__Task requirements__
Please reproduce every entry below without omitting a single line.

__Excerpted data__
▬▬▬▬▬▬▬▬▬▬

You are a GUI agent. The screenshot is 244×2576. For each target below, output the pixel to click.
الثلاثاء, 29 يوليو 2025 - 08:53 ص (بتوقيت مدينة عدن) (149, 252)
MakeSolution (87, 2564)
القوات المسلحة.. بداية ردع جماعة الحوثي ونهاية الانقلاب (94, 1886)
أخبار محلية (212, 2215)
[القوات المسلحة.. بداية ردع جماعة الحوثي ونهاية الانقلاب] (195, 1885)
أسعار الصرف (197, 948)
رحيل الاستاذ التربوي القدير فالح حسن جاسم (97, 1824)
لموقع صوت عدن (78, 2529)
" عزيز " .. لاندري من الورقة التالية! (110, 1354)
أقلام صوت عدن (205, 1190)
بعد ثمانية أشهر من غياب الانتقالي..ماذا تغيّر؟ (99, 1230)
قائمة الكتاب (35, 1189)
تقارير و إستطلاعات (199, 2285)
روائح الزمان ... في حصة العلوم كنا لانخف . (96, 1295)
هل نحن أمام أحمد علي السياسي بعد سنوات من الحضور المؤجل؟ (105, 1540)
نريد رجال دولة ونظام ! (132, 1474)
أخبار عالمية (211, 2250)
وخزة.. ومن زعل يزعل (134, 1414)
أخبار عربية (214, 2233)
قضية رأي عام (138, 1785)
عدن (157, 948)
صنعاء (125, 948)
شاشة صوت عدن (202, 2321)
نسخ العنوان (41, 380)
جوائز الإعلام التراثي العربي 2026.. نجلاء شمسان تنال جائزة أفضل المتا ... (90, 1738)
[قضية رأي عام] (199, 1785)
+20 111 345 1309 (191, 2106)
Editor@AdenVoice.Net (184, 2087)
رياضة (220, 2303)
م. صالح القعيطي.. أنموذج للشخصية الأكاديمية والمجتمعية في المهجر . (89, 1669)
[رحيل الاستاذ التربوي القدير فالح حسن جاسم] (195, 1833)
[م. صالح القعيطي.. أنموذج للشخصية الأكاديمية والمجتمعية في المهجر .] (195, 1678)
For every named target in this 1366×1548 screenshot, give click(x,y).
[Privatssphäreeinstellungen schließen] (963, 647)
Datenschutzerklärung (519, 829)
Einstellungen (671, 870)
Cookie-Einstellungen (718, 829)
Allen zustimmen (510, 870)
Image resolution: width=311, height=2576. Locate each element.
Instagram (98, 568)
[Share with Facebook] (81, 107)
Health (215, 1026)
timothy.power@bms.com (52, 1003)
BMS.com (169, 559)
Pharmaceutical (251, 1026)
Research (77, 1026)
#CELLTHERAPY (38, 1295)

▬▬▬▬▬▬▬▬▬▬

__Reply__
You are a GUI agent. The screenshot is 244×2576. For each target below, output the pixel to click.
الثلاثاء, 29 يوليو 2025 - 08:53 ص (بتوقيت مدينة عدن) (149, 252)
MakeSolution (87, 2564)
القوات المسلحة.. بداية ردع جماعة الحوثي ونهاية الانقلاب (94, 1886)
أخبار محلية (212, 2215)
[القوات المسلحة.. بداية ردع جماعة الحوثي ونهاية الانقلاب] (195, 1885)
أسعار الصرف (197, 948)
رحيل الاستاذ التربوي القدير فالح حسن جاسم (97, 1824)
لموقع صوت عدن (78, 2529)
" عزيز " .. لاندري من الورقة التالية! (110, 1354)
أقلام صوت عدن (205, 1190)
بعد ثمانية أشهر من غياب الانتقالي..ماذا تغيّر؟ (99, 1230)
قائمة الكتاب (35, 1189)
تقارير و إستطلاعات (199, 2285)
روائح الزمان ... في حصة العلوم كنا لانخف . (96, 1295)
هل نحن أمام أحمد علي السياسي بعد سنوات من الحضور المؤجل؟ (105, 1540)
نريد رجال دولة ونظام ! (132, 1474)
أخبار عالمية (211, 2250)
وخزة.. ومن زعل يزعل (134, 1414)
أخبار عربية (214, 2233)
قضية رأي عام (138, 1785)
عدن (157, 948)
صنعاء (125, 948)
شاشة صوت عدن (202, 2321)
نسخ العنوان (41, 380)
جوائز الإعلام التراثي العربي 2026.. نجلاء شمسان تنال جائزة أفضل المتا ... (90, 1738)
[قضية رأي عام] (199, 1785)
+20 111 345 1309 (191, 2106)
Editor@AdenVoice.Net (184, 2087)
رياضة (220, 2303)
م. صالح القعيطي.. أنموذج للشخصية الأكاديمية والمجتمعية في المهجر . (89, 1669)
[رحيل الاستاذ التربوي القدير فالح حسن جاسم] (195, 1833)
[م. صالح القعيطي.. أنموذج للشخصية الأكاديمية والمجتمعية في المهجر .] (195, 1678)
For every named target in this 1366×1548 screenshot, give click(x,y).
[Privatssphäreeinstellungen schließen] (963, 647)
Datenschutzerklärung (519, 829)
Einstellungen (671, 870)
Cookie-Einstellungen (718, 829)
Allen zustimmen (510, 870)
Image resolution: width=311, height=2576. Locate each element.
Instagram (98, 568)
[Share with Facebook] (81, 107)
Health (215, 1026)
timothy.power@bms.com (52, 1003)
BMS.com (169, 559)
Pharmaceutical (251, 1026)
Research (77, 1026)
#CELLTHERAPY (38, 1295)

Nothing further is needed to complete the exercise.